All of lore.kernel.org
 help / color / mirror / Atom feed
From: Konstantin Khlebnikov <khlebnikov@yandex-team.ru>
To: linux-mm@kvack.org, Andrew Morton <akpm@linux-foundation.org>,
	linux-kernel@vger.kernel.org,
	Wei Yang <richardw.yang@linux.intel.com>
Cc: Rik van Riel <riel@redhat.com>,
	Li Xinhai <lixinhai.lxh@gmail.com>,
	"Kirill A. Shutemov" <kirill.shutemov@linux.intel.com>
Subject: [PATCH v2 1/2] mm/rmap: fix and simplify reusing mergeable anon_vma as parent when fork
Date: Tue, 07 Jan 2020 13:19:56 +0300	[thread overview]
Message-ID: <157839239609.694.10268055713935919822.stgit@buzz> (raw)

This fixes some misconceptions in commit 4e4a9eb92133 ("mm/rmap.c: reuse
mergeable anon_vma as parent when fork").
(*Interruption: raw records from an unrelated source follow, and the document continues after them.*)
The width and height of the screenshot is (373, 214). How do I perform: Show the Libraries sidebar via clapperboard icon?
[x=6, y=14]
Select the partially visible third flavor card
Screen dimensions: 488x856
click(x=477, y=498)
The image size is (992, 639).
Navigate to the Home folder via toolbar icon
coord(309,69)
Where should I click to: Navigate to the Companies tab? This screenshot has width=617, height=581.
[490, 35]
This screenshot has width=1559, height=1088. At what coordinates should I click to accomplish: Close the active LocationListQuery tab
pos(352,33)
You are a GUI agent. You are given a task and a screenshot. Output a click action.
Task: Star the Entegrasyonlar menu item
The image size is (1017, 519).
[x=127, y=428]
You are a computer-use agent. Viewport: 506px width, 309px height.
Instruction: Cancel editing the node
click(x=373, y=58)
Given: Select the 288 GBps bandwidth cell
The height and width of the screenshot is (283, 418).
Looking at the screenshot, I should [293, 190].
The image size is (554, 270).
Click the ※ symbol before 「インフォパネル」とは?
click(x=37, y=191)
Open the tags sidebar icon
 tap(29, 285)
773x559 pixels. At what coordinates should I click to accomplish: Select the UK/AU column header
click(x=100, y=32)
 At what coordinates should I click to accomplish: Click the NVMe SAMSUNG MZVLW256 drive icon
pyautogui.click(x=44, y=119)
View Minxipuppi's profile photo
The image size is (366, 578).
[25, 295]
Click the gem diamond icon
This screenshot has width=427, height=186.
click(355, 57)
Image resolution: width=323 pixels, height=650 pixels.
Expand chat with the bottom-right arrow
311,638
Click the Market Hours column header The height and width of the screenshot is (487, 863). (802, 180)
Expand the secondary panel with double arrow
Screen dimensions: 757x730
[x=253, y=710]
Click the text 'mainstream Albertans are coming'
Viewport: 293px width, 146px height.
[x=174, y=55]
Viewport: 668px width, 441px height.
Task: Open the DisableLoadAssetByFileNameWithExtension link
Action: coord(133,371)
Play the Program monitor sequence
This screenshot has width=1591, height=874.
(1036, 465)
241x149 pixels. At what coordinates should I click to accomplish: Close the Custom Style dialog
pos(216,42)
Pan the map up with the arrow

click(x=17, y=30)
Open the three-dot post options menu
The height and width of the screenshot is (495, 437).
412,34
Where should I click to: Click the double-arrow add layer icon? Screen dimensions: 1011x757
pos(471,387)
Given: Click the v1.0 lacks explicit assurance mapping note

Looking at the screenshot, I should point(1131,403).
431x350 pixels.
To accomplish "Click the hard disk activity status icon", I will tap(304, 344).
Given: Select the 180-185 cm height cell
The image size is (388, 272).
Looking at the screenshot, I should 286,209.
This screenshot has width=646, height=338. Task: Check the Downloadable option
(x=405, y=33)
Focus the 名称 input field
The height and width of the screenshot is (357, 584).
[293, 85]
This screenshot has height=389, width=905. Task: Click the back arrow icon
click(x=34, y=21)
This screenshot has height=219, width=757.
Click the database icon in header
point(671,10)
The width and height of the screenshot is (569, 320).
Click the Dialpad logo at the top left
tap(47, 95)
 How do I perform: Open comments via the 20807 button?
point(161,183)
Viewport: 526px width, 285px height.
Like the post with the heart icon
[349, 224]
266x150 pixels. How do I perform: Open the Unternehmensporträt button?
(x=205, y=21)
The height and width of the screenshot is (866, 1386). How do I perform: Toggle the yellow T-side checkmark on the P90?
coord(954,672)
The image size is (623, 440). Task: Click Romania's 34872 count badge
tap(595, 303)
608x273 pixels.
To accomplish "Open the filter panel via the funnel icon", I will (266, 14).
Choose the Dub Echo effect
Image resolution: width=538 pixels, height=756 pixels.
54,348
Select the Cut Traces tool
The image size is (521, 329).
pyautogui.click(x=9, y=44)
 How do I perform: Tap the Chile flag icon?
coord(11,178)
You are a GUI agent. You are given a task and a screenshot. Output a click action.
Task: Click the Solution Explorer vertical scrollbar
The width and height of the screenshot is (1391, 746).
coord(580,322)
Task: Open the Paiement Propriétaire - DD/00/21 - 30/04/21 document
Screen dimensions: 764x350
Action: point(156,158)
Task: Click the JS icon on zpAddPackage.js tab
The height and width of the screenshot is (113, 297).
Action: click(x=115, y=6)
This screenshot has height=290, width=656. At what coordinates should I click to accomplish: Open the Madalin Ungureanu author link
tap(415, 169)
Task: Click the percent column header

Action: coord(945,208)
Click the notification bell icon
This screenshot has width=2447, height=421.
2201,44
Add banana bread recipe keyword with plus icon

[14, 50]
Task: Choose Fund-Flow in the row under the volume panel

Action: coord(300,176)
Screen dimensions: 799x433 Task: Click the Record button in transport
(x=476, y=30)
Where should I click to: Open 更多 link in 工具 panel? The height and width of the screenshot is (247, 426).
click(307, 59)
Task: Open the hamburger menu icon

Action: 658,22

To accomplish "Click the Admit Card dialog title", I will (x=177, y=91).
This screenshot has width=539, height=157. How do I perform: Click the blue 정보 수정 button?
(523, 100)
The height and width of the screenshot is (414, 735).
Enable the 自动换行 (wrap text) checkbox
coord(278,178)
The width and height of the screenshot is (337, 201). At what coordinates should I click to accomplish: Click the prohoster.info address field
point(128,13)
It merges anon-vma in unexpected
way but fortunately still produces valid anon-vma tree, so nothing crashes.

If in parent VMAs: SRC1 SRC2 .. SRCn share anon-vma ANON0, then after fork
before all patches in child process related VMAs: DST1 DST2 .. DSTn will
fork indepndent anon-vmas: ANON1 ANON2 .. ANONn (each is child of ANON0).
Before this patch only DST1 will fork new ANON1 and following DST2 .. DSTn
will share parent's ANON0 (i.e. anon-vma tree is valid but isn't optimal).
With this patch DST1 will create new ANON1 and DST2 .. DSTn will share it.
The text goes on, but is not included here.